Molti sono i casi in cui le diverse associazioni hanno riscontrato vari problemi come quelle di Milano in via Faà di Bruno, Roma, Mestre (Venezia), Cinisello Balsamo (Milano), Susegana (Treviso), ma la lista è ben più lunga. La motivazione principale è sempre la stessa: la struttura di preghiera è considerata “abusiva” proprio per la poca chiarezza delle norme sui Centri culturali islamici che, per “tecnicismi”, non sono riconosciuti come moschee, ma associazioni.

Per correttezza di informazione bisogna ricordare che alcune associazioni aprono i propri luoghi di culto in ex garage, sottoscala, negozi con vetrine oscurate, che non hanno i requisiti minimi per garantire la sicurezza di centinaia di fedeli intenti a pregare, mentre in altri luoghi, pur disponendo dei requisiti di legge, sorgono altre tipologie di problemi quali la destinazione d’uso incompatibile, violazione del vincolo di utilizzo dell’immobile adibito impropriamente a moschea in zone non classificate urbanisticamente come aree religiose e via dicendo.

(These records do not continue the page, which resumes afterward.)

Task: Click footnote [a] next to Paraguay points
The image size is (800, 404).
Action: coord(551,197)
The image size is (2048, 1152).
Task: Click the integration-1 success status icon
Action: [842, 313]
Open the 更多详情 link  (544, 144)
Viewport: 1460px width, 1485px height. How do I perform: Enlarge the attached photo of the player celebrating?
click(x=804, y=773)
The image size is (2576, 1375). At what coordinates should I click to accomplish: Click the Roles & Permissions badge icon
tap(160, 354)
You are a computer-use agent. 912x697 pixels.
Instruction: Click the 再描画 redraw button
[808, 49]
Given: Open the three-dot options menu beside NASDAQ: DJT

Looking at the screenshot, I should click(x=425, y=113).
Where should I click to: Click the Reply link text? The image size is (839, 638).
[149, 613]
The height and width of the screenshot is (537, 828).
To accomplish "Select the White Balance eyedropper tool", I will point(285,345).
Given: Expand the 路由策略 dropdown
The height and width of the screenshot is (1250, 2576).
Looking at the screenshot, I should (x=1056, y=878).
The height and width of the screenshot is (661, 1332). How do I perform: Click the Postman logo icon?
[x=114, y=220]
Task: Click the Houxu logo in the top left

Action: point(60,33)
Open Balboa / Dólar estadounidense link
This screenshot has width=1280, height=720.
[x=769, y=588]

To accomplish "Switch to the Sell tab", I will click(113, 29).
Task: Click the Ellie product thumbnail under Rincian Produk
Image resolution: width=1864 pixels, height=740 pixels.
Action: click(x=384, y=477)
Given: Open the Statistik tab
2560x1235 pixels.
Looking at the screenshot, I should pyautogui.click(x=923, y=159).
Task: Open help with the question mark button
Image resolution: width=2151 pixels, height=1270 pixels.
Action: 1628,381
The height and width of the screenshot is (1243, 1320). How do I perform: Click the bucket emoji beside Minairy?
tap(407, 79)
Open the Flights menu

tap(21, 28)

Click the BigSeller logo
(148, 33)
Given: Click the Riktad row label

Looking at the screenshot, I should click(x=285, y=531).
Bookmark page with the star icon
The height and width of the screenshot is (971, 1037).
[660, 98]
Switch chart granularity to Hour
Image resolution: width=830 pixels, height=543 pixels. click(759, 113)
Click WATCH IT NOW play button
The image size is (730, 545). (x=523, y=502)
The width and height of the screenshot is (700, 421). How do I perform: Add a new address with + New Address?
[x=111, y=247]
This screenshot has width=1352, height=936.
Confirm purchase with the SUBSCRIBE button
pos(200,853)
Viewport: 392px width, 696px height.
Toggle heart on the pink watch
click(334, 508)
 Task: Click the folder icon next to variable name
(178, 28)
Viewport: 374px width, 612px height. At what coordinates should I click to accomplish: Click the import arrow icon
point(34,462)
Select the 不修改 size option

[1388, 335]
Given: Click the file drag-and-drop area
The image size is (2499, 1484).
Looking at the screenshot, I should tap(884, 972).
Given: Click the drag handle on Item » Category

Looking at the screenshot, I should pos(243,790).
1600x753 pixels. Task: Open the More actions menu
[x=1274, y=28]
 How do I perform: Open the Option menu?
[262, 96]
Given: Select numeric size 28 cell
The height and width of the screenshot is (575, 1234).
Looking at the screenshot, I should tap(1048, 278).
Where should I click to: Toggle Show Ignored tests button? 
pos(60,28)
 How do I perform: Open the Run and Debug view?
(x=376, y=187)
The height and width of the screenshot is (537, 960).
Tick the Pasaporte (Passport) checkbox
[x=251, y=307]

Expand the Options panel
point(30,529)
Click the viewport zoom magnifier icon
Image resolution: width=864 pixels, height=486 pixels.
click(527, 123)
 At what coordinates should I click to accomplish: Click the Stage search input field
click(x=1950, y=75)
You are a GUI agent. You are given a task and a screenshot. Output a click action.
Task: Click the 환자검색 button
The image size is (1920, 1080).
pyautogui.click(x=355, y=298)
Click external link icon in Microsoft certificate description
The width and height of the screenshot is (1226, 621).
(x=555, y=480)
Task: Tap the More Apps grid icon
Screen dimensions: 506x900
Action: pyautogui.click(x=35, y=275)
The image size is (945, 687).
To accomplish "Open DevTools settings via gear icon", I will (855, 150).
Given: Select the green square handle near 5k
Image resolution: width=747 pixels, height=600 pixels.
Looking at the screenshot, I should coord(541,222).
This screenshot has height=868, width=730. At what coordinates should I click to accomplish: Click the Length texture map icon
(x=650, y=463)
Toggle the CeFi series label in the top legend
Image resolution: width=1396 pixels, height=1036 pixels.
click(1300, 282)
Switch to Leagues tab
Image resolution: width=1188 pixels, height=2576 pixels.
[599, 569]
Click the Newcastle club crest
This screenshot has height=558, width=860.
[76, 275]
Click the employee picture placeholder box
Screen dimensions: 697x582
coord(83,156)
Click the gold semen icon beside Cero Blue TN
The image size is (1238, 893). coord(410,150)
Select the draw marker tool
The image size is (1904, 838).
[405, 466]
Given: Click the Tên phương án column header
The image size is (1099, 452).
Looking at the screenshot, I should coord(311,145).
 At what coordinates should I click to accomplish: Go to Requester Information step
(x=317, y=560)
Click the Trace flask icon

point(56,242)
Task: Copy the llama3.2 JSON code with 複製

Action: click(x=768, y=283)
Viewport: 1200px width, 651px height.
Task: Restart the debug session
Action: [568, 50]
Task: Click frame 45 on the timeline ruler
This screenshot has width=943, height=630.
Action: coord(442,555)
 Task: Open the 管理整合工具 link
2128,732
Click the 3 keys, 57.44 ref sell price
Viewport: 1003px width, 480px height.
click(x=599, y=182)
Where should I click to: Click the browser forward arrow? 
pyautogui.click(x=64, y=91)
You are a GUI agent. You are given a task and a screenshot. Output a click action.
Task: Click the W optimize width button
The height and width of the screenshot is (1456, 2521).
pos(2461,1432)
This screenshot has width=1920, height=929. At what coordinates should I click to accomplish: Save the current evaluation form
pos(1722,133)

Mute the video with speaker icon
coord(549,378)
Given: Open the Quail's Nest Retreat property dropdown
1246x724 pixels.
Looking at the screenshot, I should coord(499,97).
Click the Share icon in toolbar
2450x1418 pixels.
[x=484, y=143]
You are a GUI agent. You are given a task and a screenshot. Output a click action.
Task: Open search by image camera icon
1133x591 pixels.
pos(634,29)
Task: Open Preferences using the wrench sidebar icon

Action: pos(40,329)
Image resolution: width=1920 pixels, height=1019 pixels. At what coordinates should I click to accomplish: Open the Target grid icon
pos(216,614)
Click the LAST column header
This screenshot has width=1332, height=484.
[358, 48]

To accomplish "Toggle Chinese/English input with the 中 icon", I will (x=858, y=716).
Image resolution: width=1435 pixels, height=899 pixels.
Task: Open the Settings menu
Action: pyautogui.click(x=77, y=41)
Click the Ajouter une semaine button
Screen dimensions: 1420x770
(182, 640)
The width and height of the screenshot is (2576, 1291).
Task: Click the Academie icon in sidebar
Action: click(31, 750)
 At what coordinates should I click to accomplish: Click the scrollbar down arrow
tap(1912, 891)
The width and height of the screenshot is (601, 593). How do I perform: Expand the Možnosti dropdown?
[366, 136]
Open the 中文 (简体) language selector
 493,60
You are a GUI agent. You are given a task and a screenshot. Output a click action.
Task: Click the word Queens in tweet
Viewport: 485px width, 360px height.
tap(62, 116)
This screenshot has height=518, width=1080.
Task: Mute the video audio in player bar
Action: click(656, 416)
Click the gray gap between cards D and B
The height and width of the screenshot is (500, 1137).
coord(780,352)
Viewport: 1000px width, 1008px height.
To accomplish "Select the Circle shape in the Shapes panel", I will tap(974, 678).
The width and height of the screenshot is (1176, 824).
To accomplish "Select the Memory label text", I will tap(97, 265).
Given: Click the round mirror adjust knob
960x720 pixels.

Ben conosciuta è la cosiddetta legge anti-moschee in vigore in Lombardia e varata dal Governo regionale a guida Roberto Maroni, che ha suscitato non poche polemiche soprattutto tra il Comune di Milano e la Regione accusata di ostacolare il diritto di culto. Come già sostenuto, servono regole chiare, perché i musulmani in Italia possano rispettarle, ma che siano leggi giuste.